Story of an Entrepreneur: a Greater Purpose, a Common Goal

Business consulting Vancouver BC

When you have a vision for your business, it’s often very difficult to get others to see the value in your decisions. Why? Well often, minds are only influenced by decisions in which they see a tangible tie to increase in revenue. For Franco Federico, visionary founder of Workshop Salon, decisions influenced by revenue is not his vision. Rather, his decisions are influenced with his clients in mind.

“I will do things like buy a photo booth for the salon, and people will wonder why I would do that because they don’t see how it could make me money. It’s not about the revenue it can make for me right now, it’s about the effect it can have in the long run.”

Value-added is about enhancing the client experience with tangible or intangible things that may have nothing to do with the actual service or product offered. It may not have direct impact on the financial well-being of your business, but it stretches the culture of a company a long way leading towards purpose, and then profit. Too often, people go into business with profit being their purpose, but what if the client is your purpose and profit is your result?

**Exercise directions**
Write out the passage about the founder of Workshop Salon word for word, from "When you have" up to and including "clients in mind.".

**Items**

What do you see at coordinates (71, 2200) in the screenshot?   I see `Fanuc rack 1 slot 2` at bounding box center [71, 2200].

---

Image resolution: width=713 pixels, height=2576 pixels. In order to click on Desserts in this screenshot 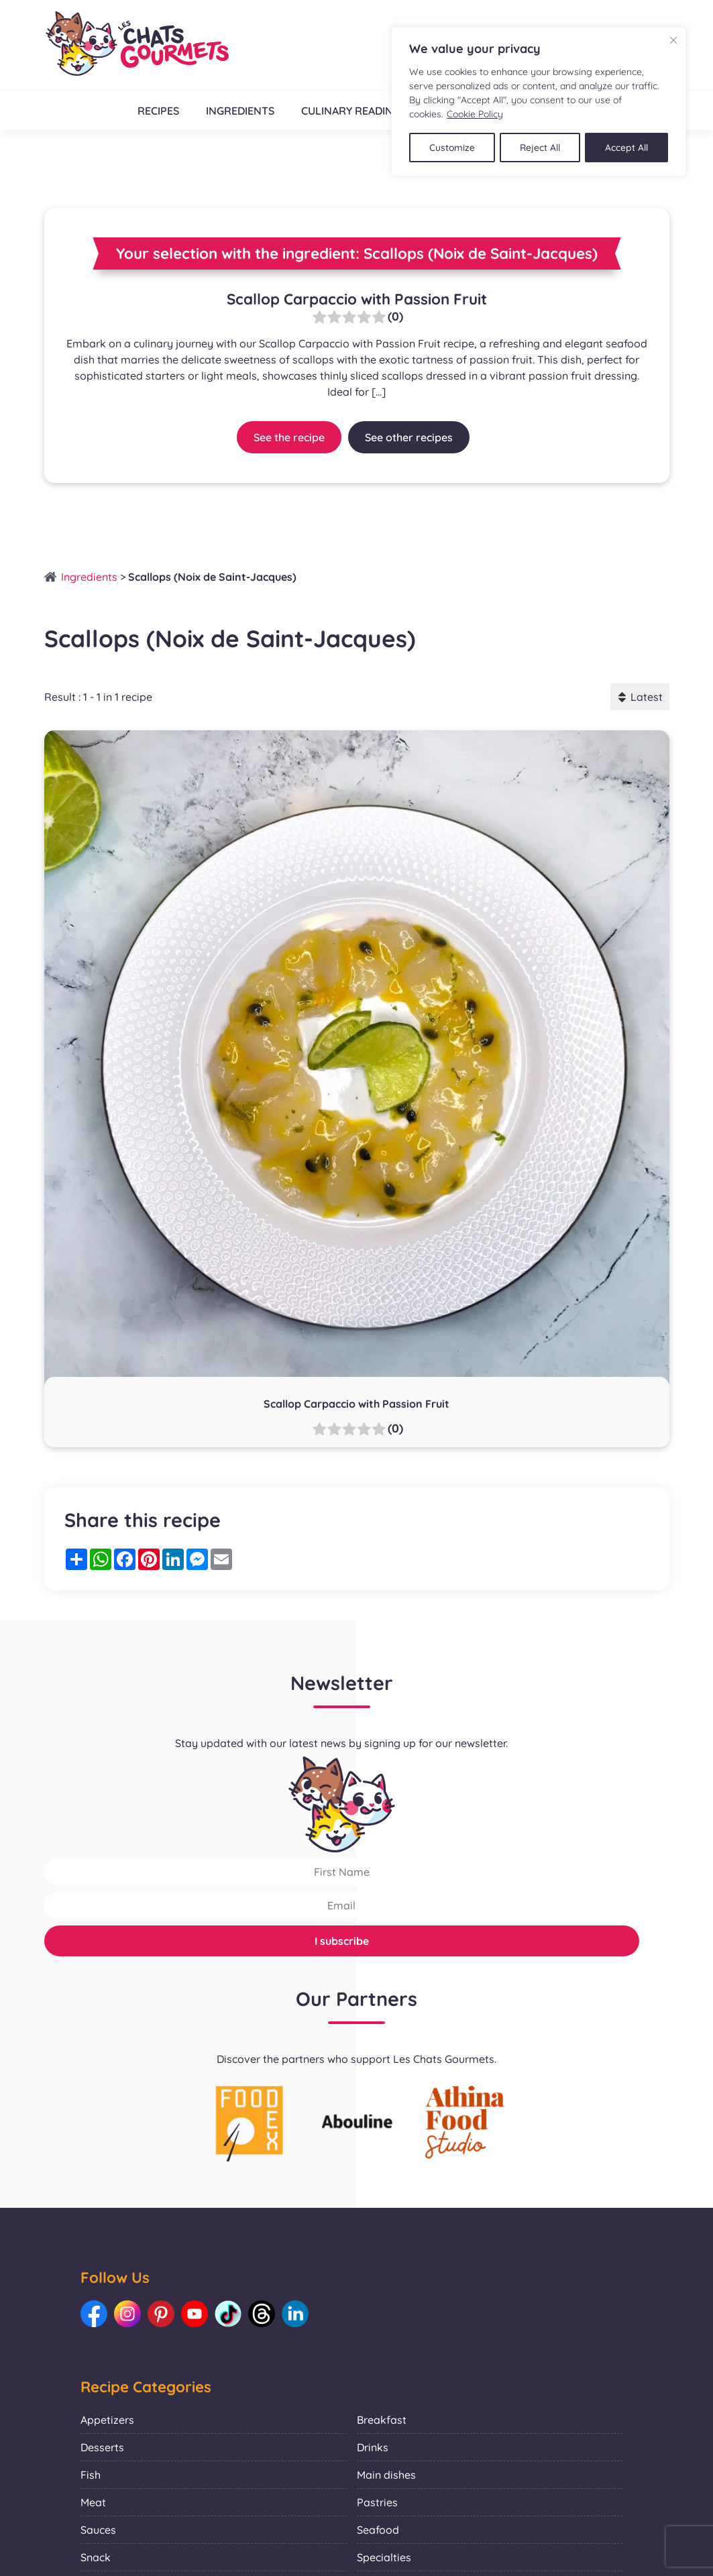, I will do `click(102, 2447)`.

**Result below**
When you have a vision for your business, it’s often very difficult to get others to see the value in your decisions. Why? Well often, minds are only influenced by decisions in which they see a tangible tie to increase in revenue. For Franco Federico, visionary founder of Workshop Salon, decisions influenced by revenue is not his vision. Rather, his decisions are influenced with his clients in mind.